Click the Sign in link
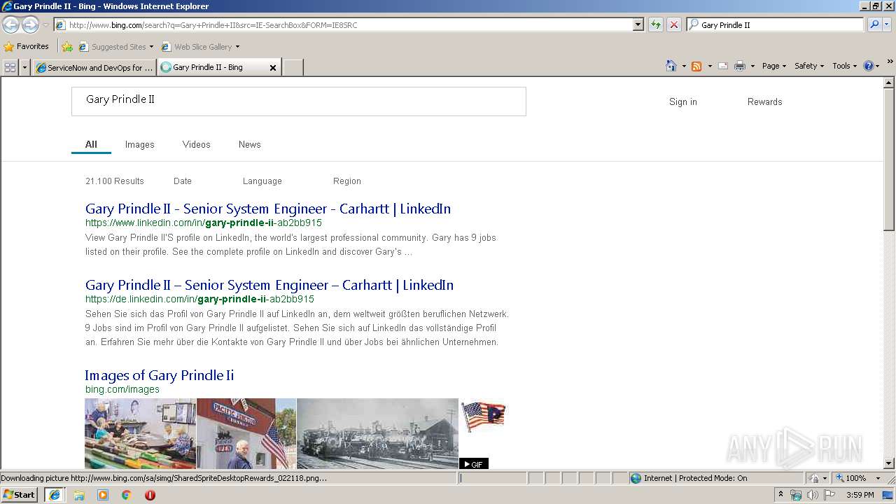896x504 pixels. point(683,102)
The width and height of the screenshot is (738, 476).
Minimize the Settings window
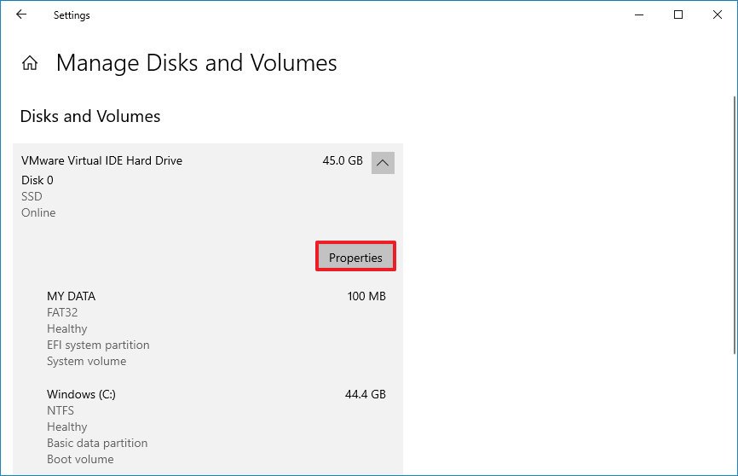click(640, 15)
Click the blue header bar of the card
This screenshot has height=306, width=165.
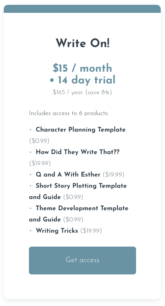[x=82, y=9]
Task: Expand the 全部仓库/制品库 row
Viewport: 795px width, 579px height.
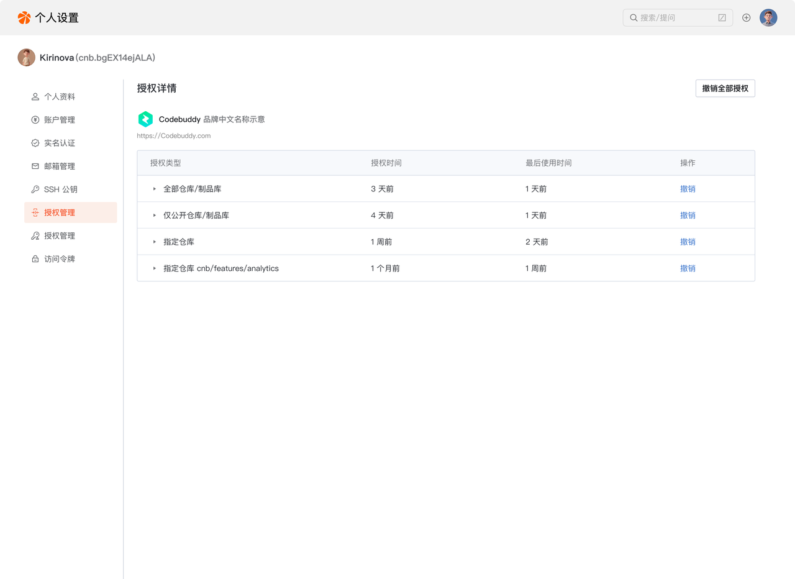Action: [x=155, y=189]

* [Exercise task]
Please state how many lines of the entries above contain the word "screenshot". Give only the number.

* [Written answer]
2